> **BRIEF**
Beginning with the line that mentions "The image size is (596, 355).", reproduce every line through the last line of the entries, exactly, and only those.

> **Stored entries**
= Beginning of Section =

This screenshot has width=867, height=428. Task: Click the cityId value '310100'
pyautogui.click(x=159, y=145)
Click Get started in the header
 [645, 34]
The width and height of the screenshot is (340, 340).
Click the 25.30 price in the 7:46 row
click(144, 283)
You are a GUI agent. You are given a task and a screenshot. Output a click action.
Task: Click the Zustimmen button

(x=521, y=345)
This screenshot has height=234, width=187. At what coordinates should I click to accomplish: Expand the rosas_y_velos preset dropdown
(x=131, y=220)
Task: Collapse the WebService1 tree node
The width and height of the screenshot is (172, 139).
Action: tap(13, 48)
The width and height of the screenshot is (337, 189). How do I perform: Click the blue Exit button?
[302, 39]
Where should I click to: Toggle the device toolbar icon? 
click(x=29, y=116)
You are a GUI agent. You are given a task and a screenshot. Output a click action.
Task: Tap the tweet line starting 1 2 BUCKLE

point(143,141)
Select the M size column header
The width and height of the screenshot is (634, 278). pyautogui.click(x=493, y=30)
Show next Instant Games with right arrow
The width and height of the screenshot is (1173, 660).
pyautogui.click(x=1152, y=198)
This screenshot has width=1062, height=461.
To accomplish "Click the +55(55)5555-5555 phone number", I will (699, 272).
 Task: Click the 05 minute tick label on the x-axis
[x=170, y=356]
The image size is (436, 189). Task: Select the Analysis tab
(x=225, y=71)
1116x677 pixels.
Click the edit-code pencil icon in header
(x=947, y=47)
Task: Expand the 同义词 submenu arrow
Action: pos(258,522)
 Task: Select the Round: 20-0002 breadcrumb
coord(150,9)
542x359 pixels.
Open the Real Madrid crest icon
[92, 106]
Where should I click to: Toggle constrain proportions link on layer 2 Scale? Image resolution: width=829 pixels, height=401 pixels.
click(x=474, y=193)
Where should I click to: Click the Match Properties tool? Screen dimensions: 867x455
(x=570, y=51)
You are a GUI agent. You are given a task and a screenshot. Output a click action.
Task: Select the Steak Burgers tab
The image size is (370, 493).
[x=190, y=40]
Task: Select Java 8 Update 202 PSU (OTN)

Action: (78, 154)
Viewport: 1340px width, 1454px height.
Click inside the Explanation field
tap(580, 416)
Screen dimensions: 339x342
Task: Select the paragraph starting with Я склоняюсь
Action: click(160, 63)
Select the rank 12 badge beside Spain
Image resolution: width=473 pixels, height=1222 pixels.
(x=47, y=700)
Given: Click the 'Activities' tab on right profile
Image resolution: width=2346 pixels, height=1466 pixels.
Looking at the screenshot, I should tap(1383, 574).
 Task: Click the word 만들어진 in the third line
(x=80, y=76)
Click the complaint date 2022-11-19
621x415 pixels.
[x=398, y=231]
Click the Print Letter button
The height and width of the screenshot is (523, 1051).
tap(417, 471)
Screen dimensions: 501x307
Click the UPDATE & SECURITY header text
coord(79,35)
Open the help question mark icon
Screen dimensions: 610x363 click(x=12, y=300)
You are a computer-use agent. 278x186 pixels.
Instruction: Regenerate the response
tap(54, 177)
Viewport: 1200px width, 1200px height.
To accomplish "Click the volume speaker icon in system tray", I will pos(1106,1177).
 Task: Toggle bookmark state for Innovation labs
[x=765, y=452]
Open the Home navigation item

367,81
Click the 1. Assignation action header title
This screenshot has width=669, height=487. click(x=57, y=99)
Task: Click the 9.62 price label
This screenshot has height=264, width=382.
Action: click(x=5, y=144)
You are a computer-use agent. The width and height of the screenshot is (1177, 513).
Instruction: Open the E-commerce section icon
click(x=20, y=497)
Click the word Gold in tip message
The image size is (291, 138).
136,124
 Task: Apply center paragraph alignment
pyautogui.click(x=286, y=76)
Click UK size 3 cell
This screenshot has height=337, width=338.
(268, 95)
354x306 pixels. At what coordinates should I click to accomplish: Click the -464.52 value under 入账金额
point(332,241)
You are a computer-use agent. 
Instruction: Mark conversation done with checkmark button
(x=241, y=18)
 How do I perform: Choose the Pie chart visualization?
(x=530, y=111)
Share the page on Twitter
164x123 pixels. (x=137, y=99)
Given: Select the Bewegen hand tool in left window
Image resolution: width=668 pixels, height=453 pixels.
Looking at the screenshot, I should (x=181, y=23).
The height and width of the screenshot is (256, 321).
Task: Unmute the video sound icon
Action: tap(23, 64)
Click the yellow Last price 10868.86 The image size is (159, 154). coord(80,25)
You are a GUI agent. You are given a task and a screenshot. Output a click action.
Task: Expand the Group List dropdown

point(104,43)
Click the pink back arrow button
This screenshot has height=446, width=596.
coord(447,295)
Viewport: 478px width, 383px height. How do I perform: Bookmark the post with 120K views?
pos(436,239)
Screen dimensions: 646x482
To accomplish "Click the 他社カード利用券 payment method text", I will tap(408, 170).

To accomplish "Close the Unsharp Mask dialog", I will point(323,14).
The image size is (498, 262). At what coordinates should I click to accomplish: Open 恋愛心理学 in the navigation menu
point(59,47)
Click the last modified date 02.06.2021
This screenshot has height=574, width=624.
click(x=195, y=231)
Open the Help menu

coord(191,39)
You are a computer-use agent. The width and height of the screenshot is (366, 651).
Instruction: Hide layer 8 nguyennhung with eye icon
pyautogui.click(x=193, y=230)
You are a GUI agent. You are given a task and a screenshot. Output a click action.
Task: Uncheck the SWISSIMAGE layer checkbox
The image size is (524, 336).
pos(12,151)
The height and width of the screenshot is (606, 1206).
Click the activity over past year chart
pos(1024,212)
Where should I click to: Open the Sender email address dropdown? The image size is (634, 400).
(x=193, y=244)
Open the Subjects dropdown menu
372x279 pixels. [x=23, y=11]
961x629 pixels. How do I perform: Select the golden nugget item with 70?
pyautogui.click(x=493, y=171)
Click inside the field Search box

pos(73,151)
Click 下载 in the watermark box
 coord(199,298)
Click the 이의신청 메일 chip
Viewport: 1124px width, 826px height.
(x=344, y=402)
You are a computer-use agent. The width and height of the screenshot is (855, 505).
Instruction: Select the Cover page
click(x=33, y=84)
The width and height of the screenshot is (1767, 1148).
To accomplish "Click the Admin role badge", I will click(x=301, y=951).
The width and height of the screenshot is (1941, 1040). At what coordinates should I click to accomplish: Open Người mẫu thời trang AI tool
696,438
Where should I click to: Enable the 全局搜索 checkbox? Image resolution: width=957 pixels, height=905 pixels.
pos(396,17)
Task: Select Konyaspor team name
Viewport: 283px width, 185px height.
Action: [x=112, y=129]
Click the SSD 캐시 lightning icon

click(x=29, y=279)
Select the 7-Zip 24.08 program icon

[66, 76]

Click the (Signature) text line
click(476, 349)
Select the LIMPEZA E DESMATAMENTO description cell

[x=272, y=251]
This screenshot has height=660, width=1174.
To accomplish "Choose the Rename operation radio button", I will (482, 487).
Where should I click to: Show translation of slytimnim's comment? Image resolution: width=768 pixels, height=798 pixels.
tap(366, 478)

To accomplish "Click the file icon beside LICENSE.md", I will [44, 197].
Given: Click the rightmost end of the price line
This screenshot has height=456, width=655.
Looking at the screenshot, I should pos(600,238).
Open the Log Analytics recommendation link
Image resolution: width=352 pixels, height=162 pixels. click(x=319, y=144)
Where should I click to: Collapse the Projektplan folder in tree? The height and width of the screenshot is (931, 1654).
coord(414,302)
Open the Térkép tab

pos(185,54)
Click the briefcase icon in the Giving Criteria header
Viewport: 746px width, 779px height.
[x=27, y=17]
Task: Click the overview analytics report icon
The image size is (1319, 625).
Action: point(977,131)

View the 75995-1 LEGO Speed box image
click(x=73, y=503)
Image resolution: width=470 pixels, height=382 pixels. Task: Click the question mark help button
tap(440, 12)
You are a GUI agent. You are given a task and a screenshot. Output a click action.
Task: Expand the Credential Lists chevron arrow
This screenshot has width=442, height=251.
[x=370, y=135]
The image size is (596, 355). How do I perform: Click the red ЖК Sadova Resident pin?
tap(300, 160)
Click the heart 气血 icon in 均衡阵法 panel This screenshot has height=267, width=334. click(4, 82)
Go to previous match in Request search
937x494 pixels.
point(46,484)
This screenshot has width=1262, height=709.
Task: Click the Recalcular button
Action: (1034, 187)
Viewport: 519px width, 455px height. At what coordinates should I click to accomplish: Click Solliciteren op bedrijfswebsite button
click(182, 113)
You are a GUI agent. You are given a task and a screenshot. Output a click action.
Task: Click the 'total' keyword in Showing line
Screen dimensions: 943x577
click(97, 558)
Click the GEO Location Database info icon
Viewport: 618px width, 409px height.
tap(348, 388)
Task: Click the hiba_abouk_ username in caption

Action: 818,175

= End of Section =

> **ANSWER**
The image size is (596, 355). How do I perform: Click the red ЖК Sadova Resident pin?
tap(300, 160)
Click the heart 气血 icon in 均衡阵法 panel This screenshot has height=267, width=334. click(4, 82)
Go to previous match in Request search
937x494 pixels.
point(46,484)
This screenshot has width=1262, height=709.
Task: Click the Recalcular button
Action: (1034, 187)
Viewport: 519px width, 455px height. At what coordinates should I click to accomplish: Click Solliciteren op bedrijfswebsite button
click(182, 113)
You are a GUI agent. You are given a task and a screenshot. Output a click action.
Task: Click the 'total' keyword in Showing line
Screen dimensions: 943x577
click(97, 558)
Click the GEO Location Database info icon
Viewport: 618px width, 409px height.
tap(348, 388)
Task: Click the hiba_abouk_ username in caption

Action: 818,175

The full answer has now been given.